Resultado esperado: Selecione nos dados de coordenadas abaixo cada linha que contenha a palavra "height" e copie-as.

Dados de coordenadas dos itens
----------

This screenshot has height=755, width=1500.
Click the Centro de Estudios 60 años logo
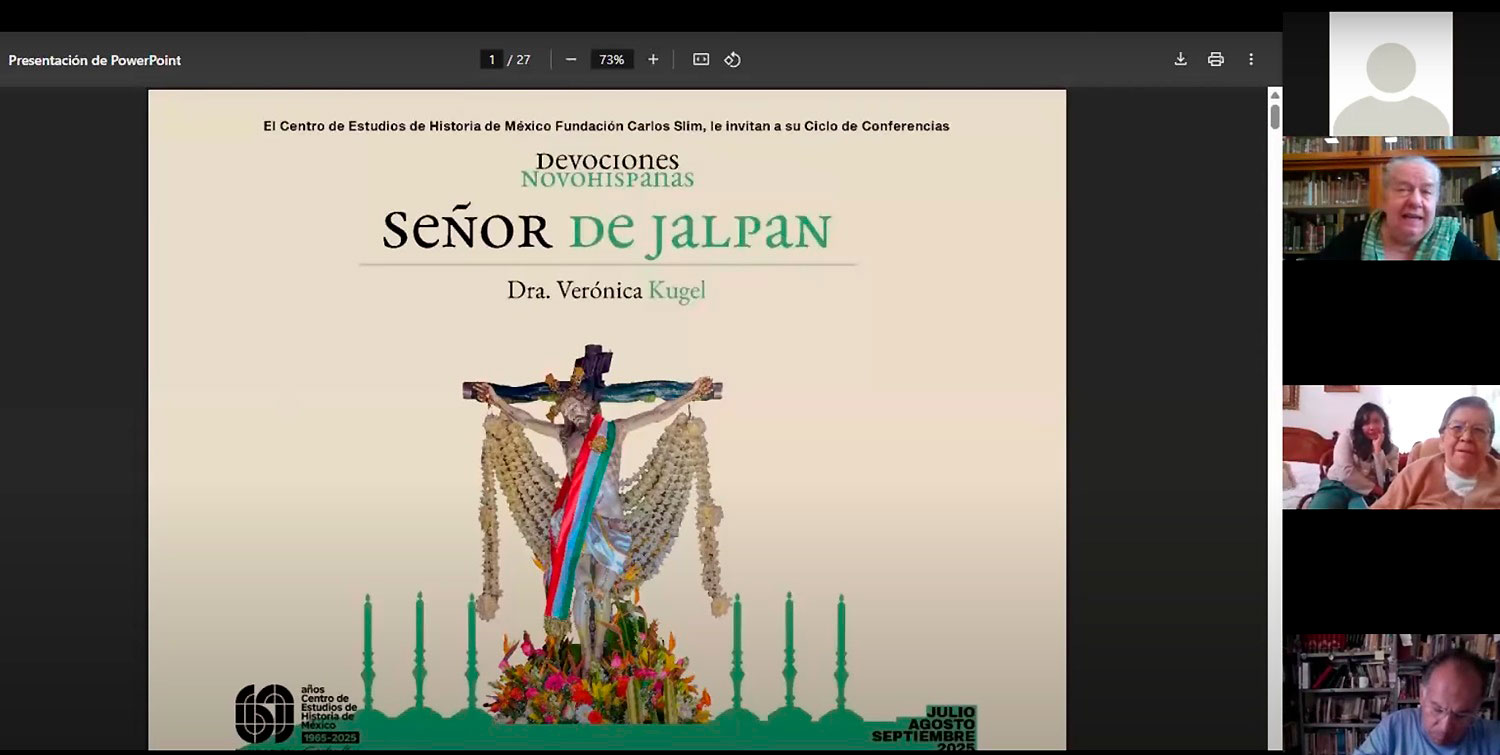[x=295, y=713]
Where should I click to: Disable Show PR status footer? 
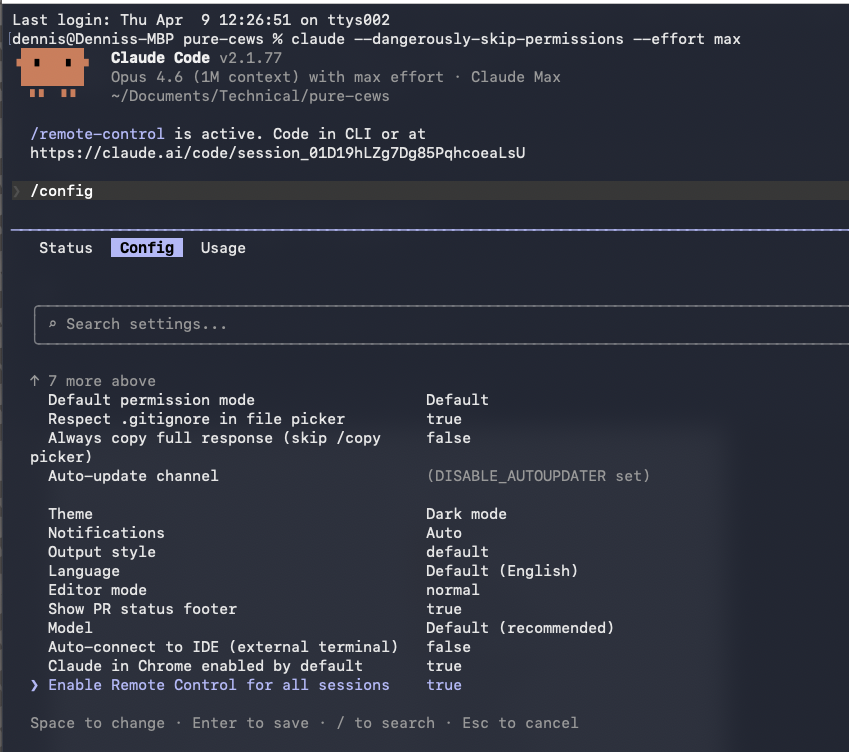click(x=142, y=608)
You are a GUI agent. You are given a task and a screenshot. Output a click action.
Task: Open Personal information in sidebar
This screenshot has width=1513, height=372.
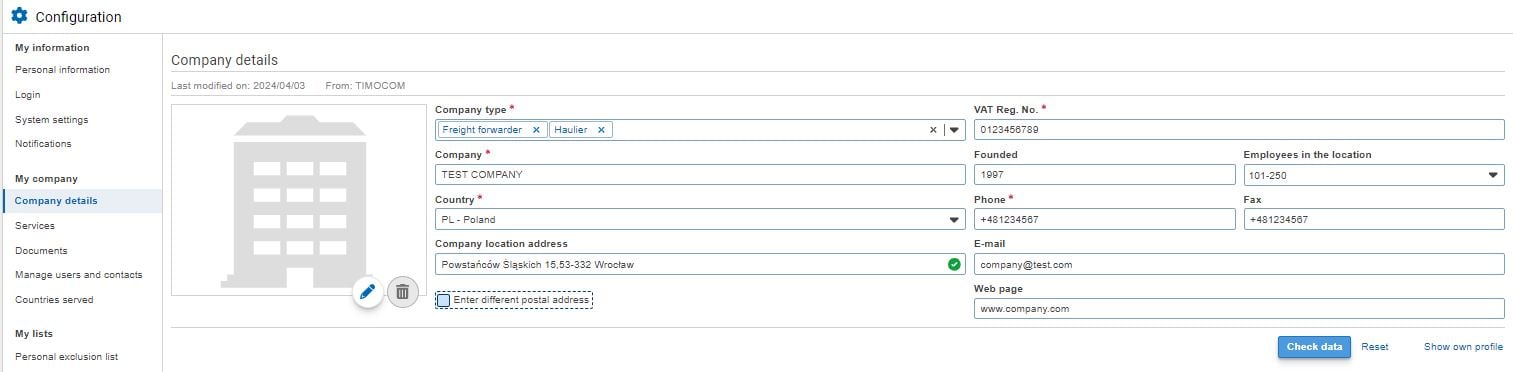click(x=62, y=70)
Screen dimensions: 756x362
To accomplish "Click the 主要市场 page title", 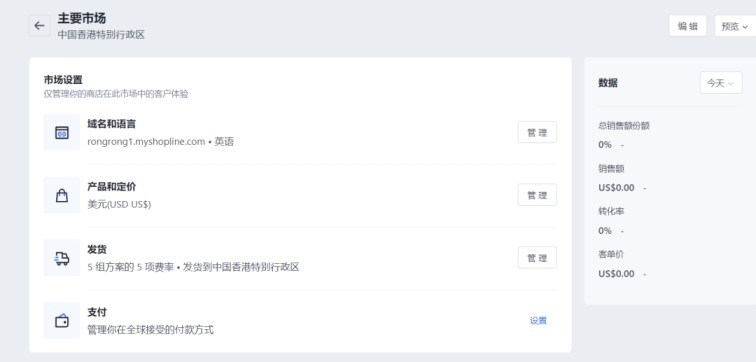I will tap(82, 18).
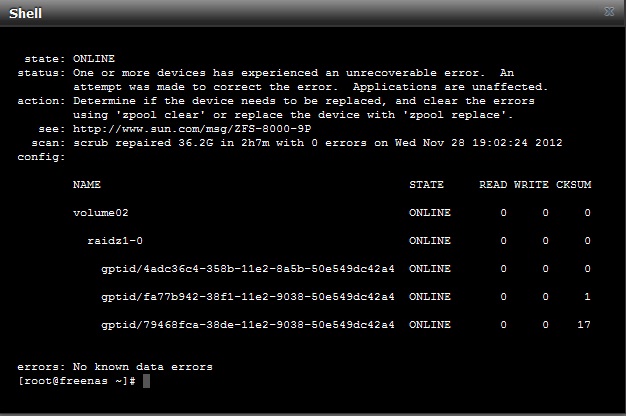Click the root@freenas prompt text
The image size is (626, 416).
point(77,381)
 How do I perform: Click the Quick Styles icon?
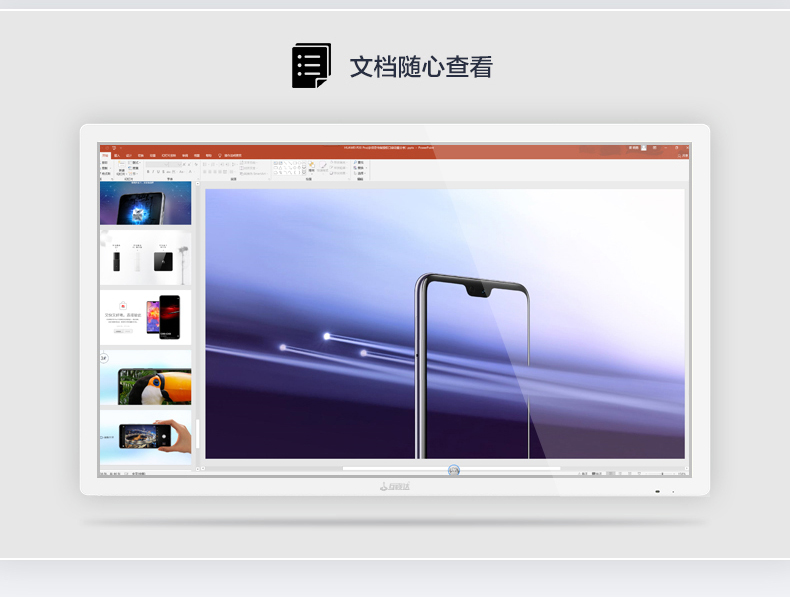click(x=323, y=167)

----------

Solução abaixo:
This screenshot has height=755, width=1500.
This screenshot has width=1513, height=372.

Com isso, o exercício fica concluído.